И она крепко обняла юношу и поцеловала его. Калем почувствовал, как его сердце останавливается, но таким счастливым, как в это миг, он еще никогда не был.
На этом Проклятая сказка и заканчивается. Потому что начинается совсем другая, в которой проклятие спадает с юноши, его морщины разглаживаются, мышцы наливаются силой, а сердце вновь начинает биться. Калем и Лея жили еще долго-долго. Яруха, как оказалось, бывший двойняшкой девушки, некоторое время пожил с ними, а потом опять отправился по свету, сочиняя новые песни.
Молодой уставший путник шагал по дороге. Его чуни развалились еще пару дней назад, и ноги были разбиты в кровь. Котомка, не так давно под завязку наполненная снедью, легко болталась по спине: в ней лежало несколько сухарей, обсыпанных солью.
Путешествие не принесло путнику ни денег, ни славы, ни удовлетворения. Мальчишка-сирота, он отправился вдогонку за старыми сказками, говорящими о том, что в чужих краях есть все, даже волшебство. Но детство закончилось, и верить в сказки путник перестал. Хотелось поскорее вдохнуть полной грудью воздух родных краев, напиться воды из холодного источника, прилечь на жесткой лавке, покрытой медвежьей шкурой. А самое главное — найти крепко засевшие в память метки: сук на притолоке, виденный только при особом наклоне головы; крюк на стене дома, на который сподручно вешать натершую плечи ношу; трещину между половицами, где удобно сделать схрон… Да мало ли что еще… Просто дом, оставшийся закрытым без хозяина. И все безо всякого волшебства.
Несколько дней назад путник миновал границу между болотным краем и своим королевством. Едва не угодил в трясину, но смог выбраться. Зато остался без повозки и того малого добра, что у него имелось. Возвращался, получается, не богаче, чем уходил.
Родной край изменился, стал туманным и мрачным. Путнику встретилось несколько поселений, но они были пусты и заброшены. Наверное, жители перебираются с окраин поближе к столице.
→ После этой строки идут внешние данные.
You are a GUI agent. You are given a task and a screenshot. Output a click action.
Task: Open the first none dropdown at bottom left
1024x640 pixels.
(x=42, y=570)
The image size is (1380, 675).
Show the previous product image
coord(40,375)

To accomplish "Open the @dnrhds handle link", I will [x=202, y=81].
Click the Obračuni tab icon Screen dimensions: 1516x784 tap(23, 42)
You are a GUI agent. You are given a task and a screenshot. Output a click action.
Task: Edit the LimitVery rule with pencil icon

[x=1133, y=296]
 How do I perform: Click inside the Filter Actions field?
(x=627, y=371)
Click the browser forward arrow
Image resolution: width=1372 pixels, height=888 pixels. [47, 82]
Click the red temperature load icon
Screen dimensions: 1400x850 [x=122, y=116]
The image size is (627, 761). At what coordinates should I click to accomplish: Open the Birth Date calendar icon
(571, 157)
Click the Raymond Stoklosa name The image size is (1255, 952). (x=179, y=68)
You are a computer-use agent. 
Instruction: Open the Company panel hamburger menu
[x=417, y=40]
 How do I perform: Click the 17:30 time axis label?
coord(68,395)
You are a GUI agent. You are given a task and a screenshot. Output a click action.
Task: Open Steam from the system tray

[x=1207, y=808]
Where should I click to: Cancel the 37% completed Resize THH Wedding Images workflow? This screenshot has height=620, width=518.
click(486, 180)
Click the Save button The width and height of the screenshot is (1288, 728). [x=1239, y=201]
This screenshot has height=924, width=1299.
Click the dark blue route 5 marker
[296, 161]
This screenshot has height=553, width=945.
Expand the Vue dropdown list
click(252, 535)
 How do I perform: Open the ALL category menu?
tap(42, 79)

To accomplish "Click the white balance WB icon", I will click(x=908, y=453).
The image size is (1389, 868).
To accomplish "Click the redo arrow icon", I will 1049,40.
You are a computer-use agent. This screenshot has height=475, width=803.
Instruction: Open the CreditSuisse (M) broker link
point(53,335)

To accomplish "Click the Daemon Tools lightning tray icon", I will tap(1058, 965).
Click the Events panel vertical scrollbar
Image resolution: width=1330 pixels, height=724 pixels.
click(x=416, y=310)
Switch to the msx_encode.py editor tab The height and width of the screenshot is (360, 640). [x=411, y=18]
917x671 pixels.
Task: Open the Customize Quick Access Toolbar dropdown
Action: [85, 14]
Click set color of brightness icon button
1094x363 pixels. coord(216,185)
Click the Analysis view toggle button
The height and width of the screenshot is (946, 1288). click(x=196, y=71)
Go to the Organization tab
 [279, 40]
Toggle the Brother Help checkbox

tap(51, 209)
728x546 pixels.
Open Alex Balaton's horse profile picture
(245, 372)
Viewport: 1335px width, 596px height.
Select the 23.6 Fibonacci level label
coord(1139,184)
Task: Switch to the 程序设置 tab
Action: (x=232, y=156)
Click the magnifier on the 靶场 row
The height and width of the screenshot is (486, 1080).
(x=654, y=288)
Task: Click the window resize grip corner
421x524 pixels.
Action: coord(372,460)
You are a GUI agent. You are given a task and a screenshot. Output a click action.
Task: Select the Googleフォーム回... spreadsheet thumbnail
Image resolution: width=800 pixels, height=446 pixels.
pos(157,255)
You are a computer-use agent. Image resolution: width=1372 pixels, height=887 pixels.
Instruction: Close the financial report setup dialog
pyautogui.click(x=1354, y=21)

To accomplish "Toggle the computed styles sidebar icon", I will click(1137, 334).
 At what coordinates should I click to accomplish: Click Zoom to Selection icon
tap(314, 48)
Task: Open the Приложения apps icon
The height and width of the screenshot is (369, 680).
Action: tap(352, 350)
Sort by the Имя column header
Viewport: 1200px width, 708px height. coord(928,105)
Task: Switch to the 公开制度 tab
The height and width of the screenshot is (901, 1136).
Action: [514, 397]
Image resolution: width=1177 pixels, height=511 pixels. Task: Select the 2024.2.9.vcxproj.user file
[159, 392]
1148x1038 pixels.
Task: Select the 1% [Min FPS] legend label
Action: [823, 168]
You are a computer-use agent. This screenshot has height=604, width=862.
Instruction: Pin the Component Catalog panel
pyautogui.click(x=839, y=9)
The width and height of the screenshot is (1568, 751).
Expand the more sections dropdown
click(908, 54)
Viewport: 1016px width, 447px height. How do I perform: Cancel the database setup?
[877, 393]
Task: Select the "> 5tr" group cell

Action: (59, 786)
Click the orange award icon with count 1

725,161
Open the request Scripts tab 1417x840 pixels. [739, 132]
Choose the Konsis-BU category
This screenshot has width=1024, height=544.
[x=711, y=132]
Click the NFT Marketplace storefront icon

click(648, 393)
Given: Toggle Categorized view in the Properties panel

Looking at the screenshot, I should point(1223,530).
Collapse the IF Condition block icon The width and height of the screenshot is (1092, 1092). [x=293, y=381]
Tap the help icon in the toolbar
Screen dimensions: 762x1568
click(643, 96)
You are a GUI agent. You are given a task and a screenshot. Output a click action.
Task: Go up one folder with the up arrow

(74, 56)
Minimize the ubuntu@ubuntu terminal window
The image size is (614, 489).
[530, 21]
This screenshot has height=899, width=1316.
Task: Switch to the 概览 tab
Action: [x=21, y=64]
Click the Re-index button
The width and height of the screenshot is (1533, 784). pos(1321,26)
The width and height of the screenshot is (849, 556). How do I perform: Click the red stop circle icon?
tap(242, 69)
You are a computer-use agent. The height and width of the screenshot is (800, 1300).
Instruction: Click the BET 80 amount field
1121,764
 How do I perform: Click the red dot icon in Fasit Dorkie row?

Наступила ночь. Стало так темно, что пальцы вытянутой вперед руки уходили в бесконечность. Луна-предательница скрылась за небесным покрывалом. Звезды последовали за нею, как цыплята за курицей.
Путник остановился, совершенно ослепший, беспомощный, потерявший ориентацию. Словно ему дали магический подзатыльник вдогонку: бежишь от волшебства, на тебе, получай!
Но растерянность была сиюминутной. Он же знал, куда идти. Сколько раз играл здесь мальчишкой. Стоило вспомнить, и наваждение схлынуло.
Путник пошел быстрее. Ноги перестали ныть. Мысли прояснились. Пересохший рот наполнился слюной в предвкушении домашней еды. Творога хотелось. Полную миску до краев, политую воловком и присыпанную высушенным сладким корнем. Его только поутру можно будет купить у соседки за последний медяк. Пусть!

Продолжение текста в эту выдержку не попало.